Domenica 28 gennaio 2024 a Sherbooks Festival, si è tenuta la presentazione di L’ascaro (Tamu Edizioni, 2023), primo romanzo del teologo eritreo Ghebreyesus Hailu. Questo evento ha avuto luogo con un insolito tempismo: se normalmente tra pubblicazione e presentazione di un titolo passano poche settimane, o al più mesi, in questo caso tra la prima edizione e la presentazione dell’opera nella sua traduzione dal tigrino all’italiano sono trascorsi ben 73 anni, di cui 30 dalla morte del suo autore.
Sono intervenute Alessandra Ferrini, curatrice della pubblicazione e traduzione in italiano, e Mackda Ghebremariam Tesfaù, PhD in scienze sociali, moderate da Ilaria Serino di Open Your Borders.
In una prima introduzione volta a illustrare il contesto storico e sociale in cui è stata scritta l’opera, stesa per la prima volta nel 1927 nel periodo di occupazione italiana dell’Africa Orientale, si è sottolineato come per l’opinione pubblica italiana fosse più accettabile che le truppe coloniali fossero composte da soldati africani, oltre che più vantaggioso a livello economico. La popolazione maschile africana altro non fece che cogliere una delle due sole opportunità di mobilità sociale, essendo l’altra l’accesso alla carriera ecclesiastica, come fu per Hailu.
Ferrini ha esposto l’inconsueta genesi di questa pubblicazione, nata da un progetto artistico datato 2022 e situato a Bolzano, sottolineando l’analogia tra l’italianizzazione forzata del territorio bolzanino e di quello africano orientale, e grazie alla collaborazione con la casa editrice indipendente Tamu. Nell’inquadrare le motivazioni che nel romanzo spingono il protagonista ad arruolarsi, Ferrini ha evidenziato la fondamentale assenza di alternative ma anche una valenza di mascolinità che legava i giovani alla carriera militare. Anche Tesfaù rimarca quest’ultimo aspetto, legandolo al rovesciamento del paradigma sociale locale come fenomeno tipico del colonialismo.
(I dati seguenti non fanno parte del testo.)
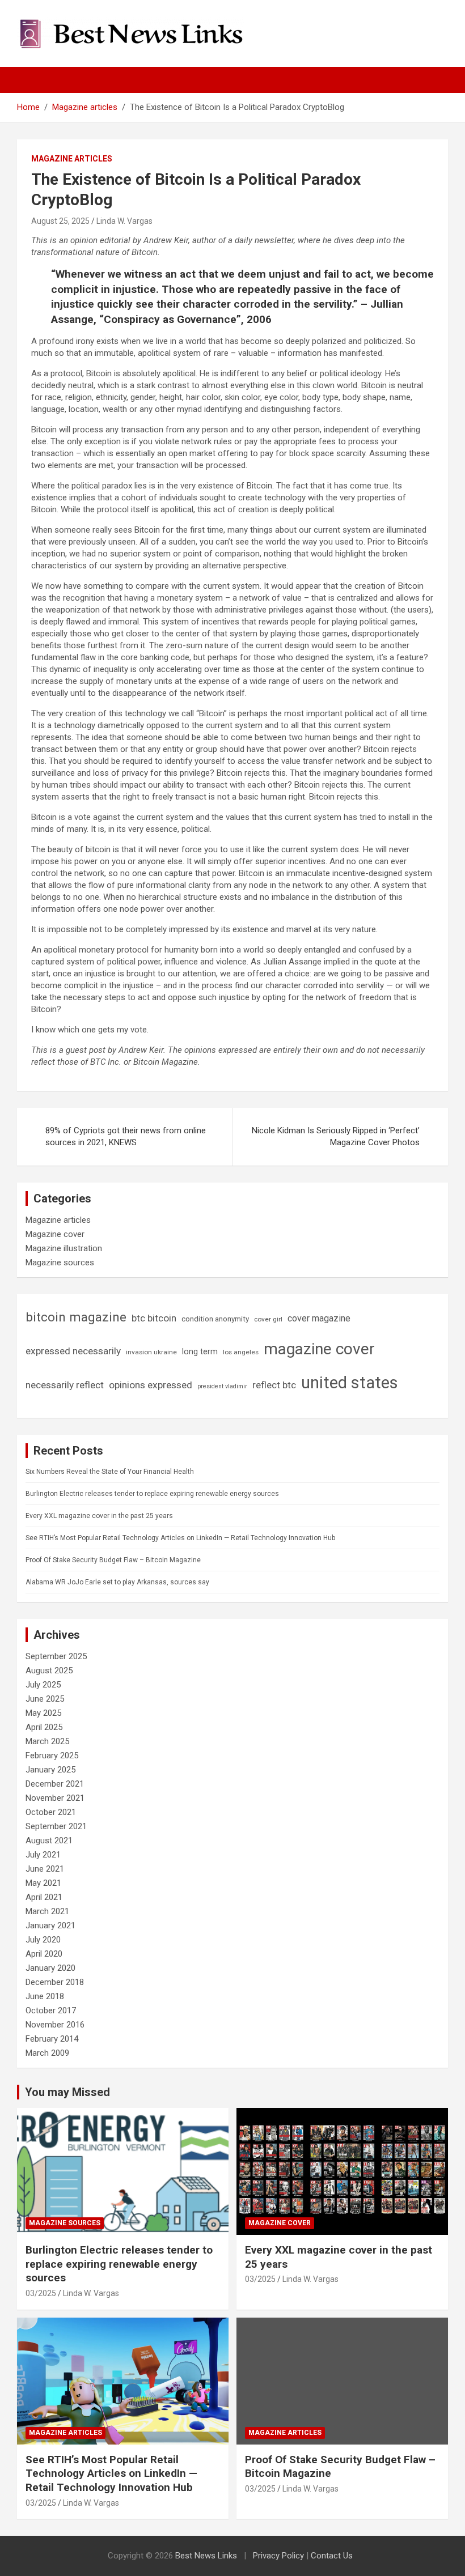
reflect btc (274, 1385)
Ottima parte della presentazione si è soffermata sul forte portato politico della lettura di quest’opera, quasi centenaria, al giorno d’oggi. L’Italia, come ribadito da Mackda Ghebremariam Tesfaù, ha per lungo tempo nascosto il suo passato coloniale. Durante questo periodo storico sono nate delle figure della razza precise legate alla colonizzazione dei corpi, come quella del servitore, dell’addomesticato o dell’ascaro. Il corpo dell’uomo nero è stato per lungo tempo rappresentato come minaccioso, e tutt’ora la nerezza è profondamente criminalizzata. Il portato politico di questa lettura risiede nel legame tra passato e presente e il flusso postcoloniale di persone dal Sud globale. L’Italia ha fatto un’impresa coloniale, ha prodotto un’identità nazionale in opposizione a quella coloniale etiope, senza poi contribuire in nessun modo a un processo di riparazione.
Un’ultima riflessione si è indirizzata su come il colonizzatore italiano abbia realizzato la colonizzazione basandosi anche sui ruoli di genere nella società colonizzata. Quello dell’ascaro è un esempio di razzializzazione di genere maschile, mentre quello femminile è stato principalmente soggetto alla schiavizzazione sessuale del madamato. La costante in questi rapporti è la dialettica servo-padrone, che l’Italia ha prima imposto e poi dimenticato ancor prima di fare uno sforzo di memoria.